**PASAJE EXTRAÍDO**
::::::::

Iniciamos el año con nieve y lo acabamos con lava ardiente. La que durante tres meses erupcionó en La Palma, arrasando casas, caminos y cultivos. Con un futuro incierto por esas brechas abiertas en pandemias varias que precisan voluntad de resolución. Los grandes intereses internacionales bullen más calladamente sobre el control del gas –en un momento de especial especulación energética–. Rusia y Estados Unidos con la OTAN pugnan en un duro pulso sobre los puntos calientes de la región de Donetsk, Ucrania y Crimea. Por gas y por hegemonía.
Pero en estas fechas se suele prodigar discursos sobre lo majos que somos y los pocos motivos que tenemos para quejarnos en las distintas variedades del espíritu Campofrío. La realidad completa tiene muchos más matices y aristas. Los ciudadanos normales, con eso que llaman alma dentro, hemos llorado, hemos tenido miedo o preocupación. Algunos más: cansancio exagerado, problemas de sueño, ansiedad, depresión. Lo van certificando diferentes estudios sobre el tiempo de pandemia. Prefiero decir pandemias para incluir a todas. En algunos casos afectan a la salud mental, en otros se deben a estados emocionales con motivos tan definidos como la sorpresa, la incertidumbre, los cambios en la forma de vivir o el dolor de las pérdidas reales.
Y ahora otra vez se ha reactivado el coronavirus con la variante ómicron, muy contagiosa, parece que más leve salvo complicaciones y patologías previas. Y vuelve la opción de elegir la bolsa o la vida, la economía o la salud. Y también se engrandece la irracionalidad por el hartazgo de pandemia, la negación de la ciencia, la huida desesperada al bulo que llene lo inexplicable. Su vulnerabilidad que daña a la sociedad en su conjunto.

::::::::

**TAREA ASIGNADA A**
Reproduce sin cambios el fragmento del texto sobre el año de pandemias que va desde "Pero en estas" hasta "las pérdidas reales.", ambos incluidos.
**TAREA ASIGNADA B**
Escribe la parte que sigue al texto sobre el año de pandemias, empezando justo después de su última oración.

::::::::

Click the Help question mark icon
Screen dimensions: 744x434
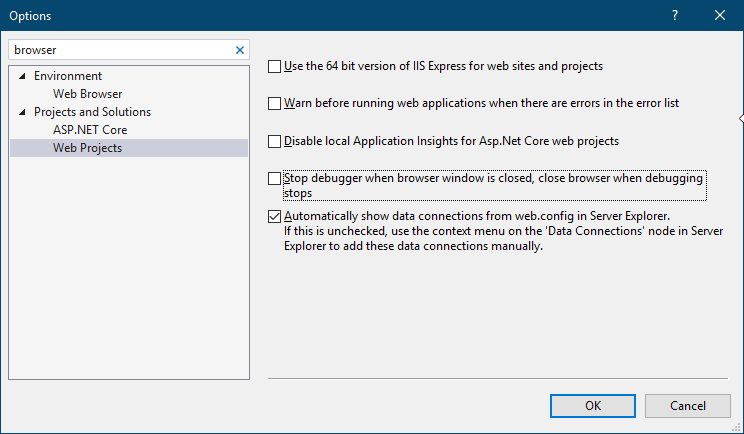pyautogui.click(x=675, y=16)
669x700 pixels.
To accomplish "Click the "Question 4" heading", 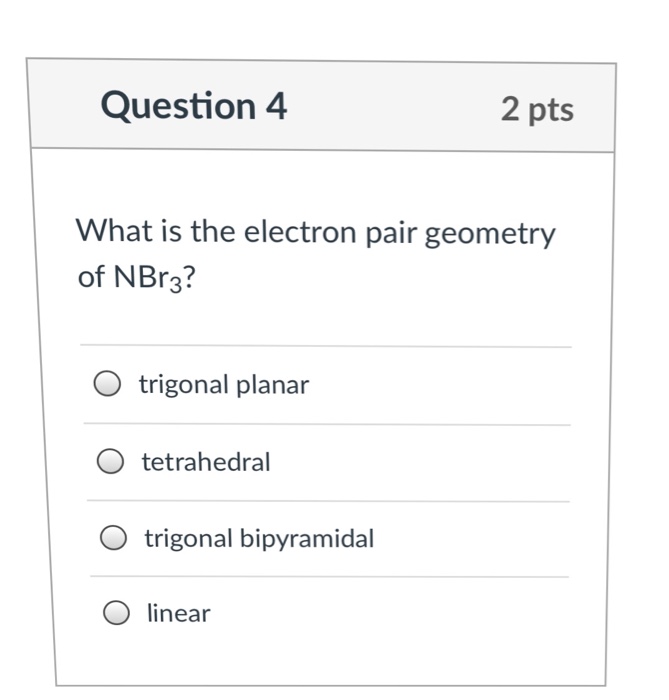I will pyautogui.click(x=193, y=106).
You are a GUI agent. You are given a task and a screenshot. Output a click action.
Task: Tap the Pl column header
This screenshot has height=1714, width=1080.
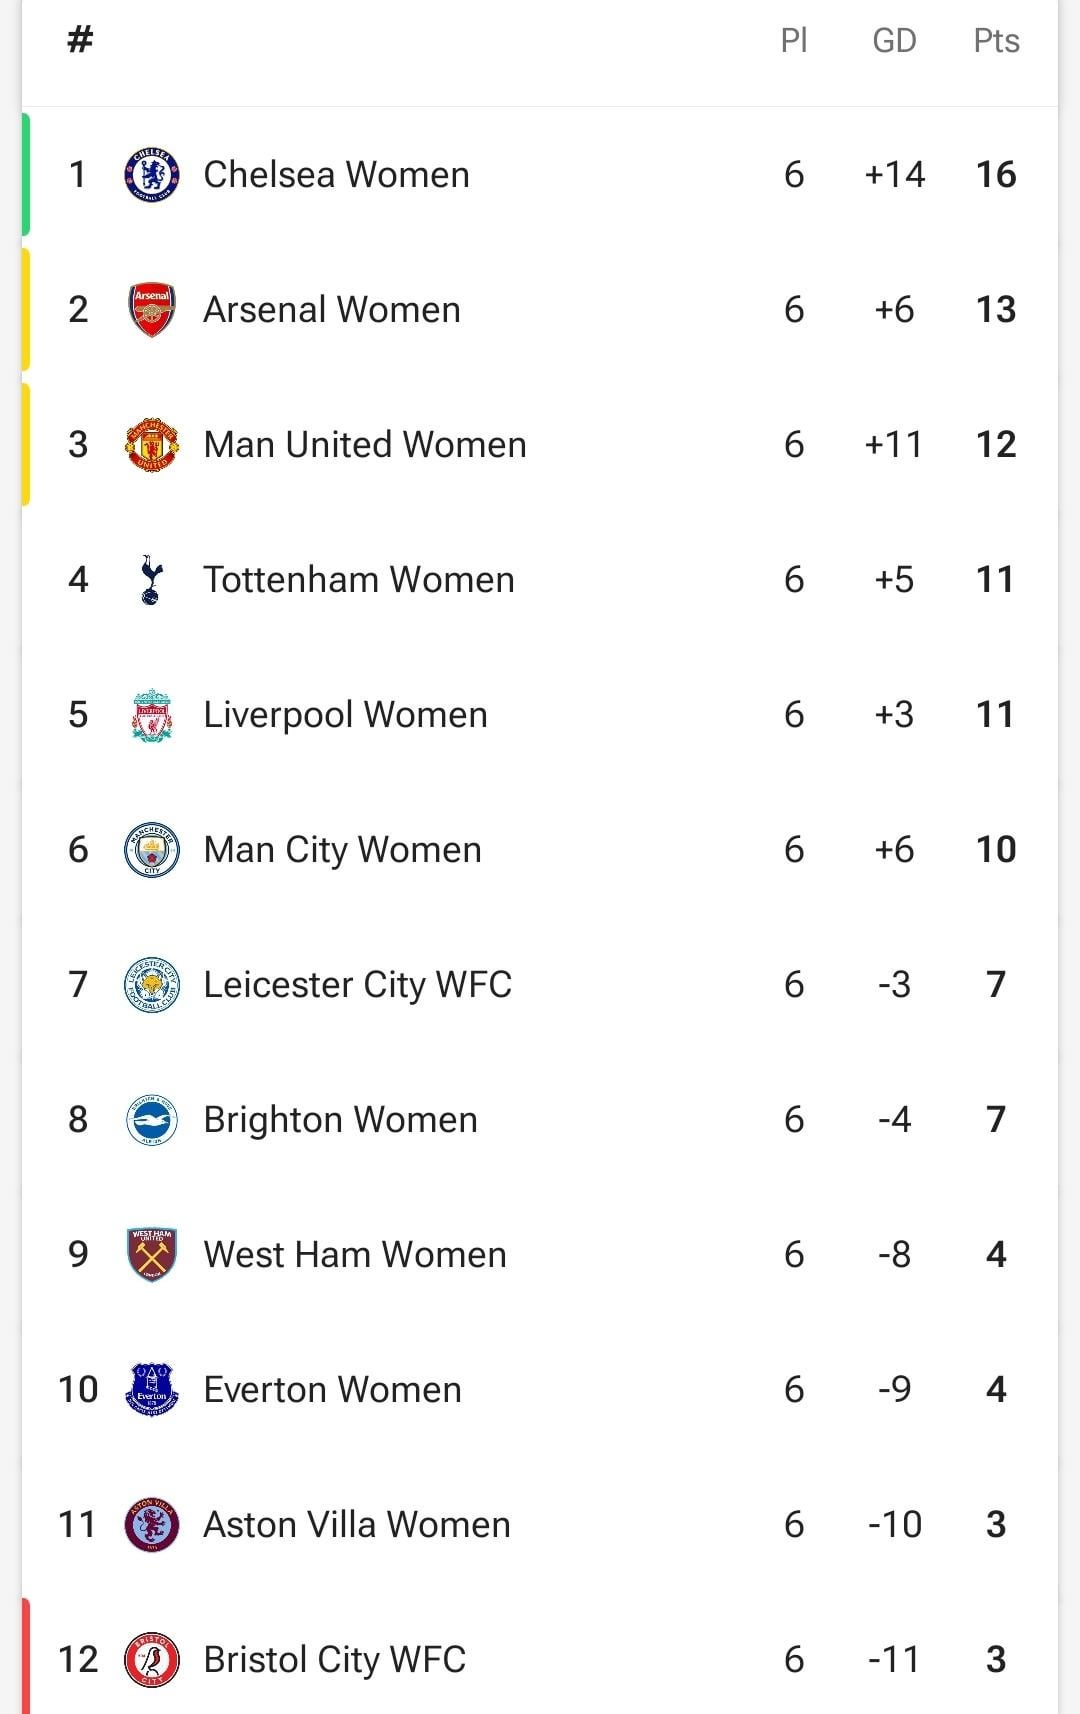pyautogui.click(x=794, y=41)
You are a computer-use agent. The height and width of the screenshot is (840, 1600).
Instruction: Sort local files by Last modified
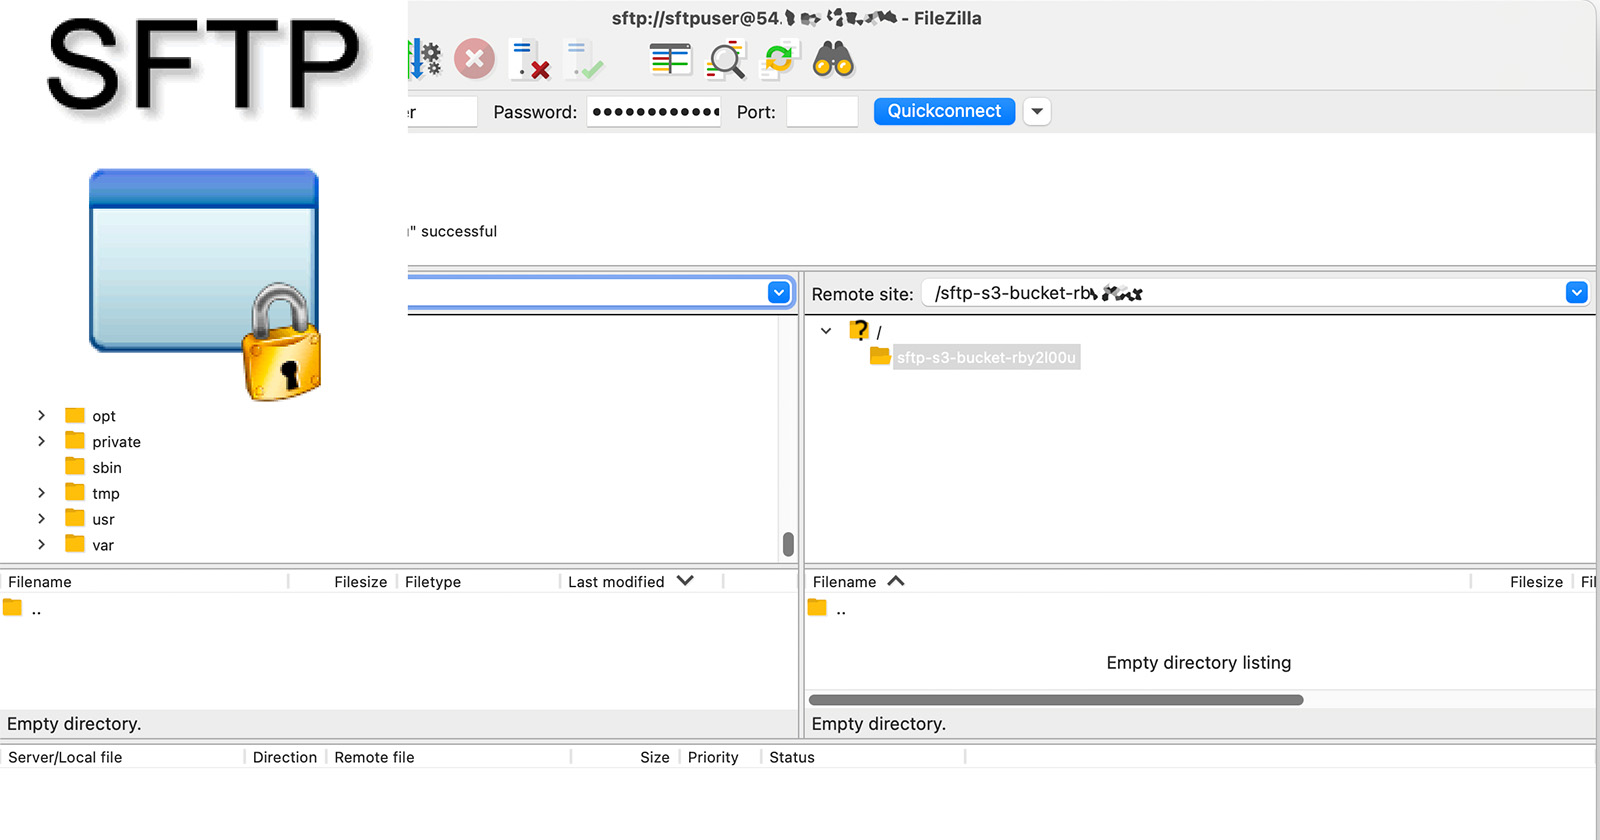(616, 582)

::::::::

**RESPUESTA DEL EJERCICIO A**
Pero en estas fechas se suele prodigar discursos sobre lo majos que somos y los pocos motivos que tenemos para quejarnos en las distintas variedades del espíritu Campofrío. La realidad completa tiene muchos más matices y aristas. Los ciudadanos normales, con eso que llaman alma dentro, hemos llorado, hemos tenido miedo o preocupación. Algunos más: cansancio exagerado, problemas de sueño, ansiedad, depresión. Lo van certificando diferentes estudios sobre el tiempo de pandemia. Prefiero decir pandemias para incluir a todas. En algunos casos afectan a la salud mental, en otros se deben a estados emocionales con motivos tan definidos como la sorpresa, la incertidumbre, los cambios en la forma de vivir o el dolor de las pérdidas reales.

**RESPUESTA DEL EJERCICIO B**
No mires arriba es la película que ha impactado en las navidades. Una obra magnífica que nos sitúa ante la verdad del neoliberalismo, los intereses de los políticos sucios y bastante tontos, los medios como altavoz y generador, la sociedad del clic y del meme y el rechazo ante los problemas, el juicio precipitado ante la verdad que chirría y se teme. Cada país ha asociado a los protagonistas con ejemplos propios, la presidenta estúpida, el vividor poderoso, la televisión basura poseída por intereses, quienes se prestan a ese fraude. Y las manadas que no ven el cometa destructor porque no miran arriba. Los que, aquí mismo, ven otra cosa porque tampoco dirigen la vista adonde está. Los que siendo duramente retratados en la película creen que es una tesis a su favor.
Hay que mirar. Arriba, abajo, a los lados. Al año que termina y al que empieza. Hay que mirar y ver…. “En medio del odio, descubrí que había, dentro de mí, un amor invencible. En medio de las lágrimas, descubrí que había, dentro de mí, una sonrisa invencible. En medio del caos, descubrí que había, dentro de mí, una calma invencible. [...] En las profundidades del invierno, finalmente aprendí que había, dentro de mí, un verano invencible.” Albert Camus, por si les sirve.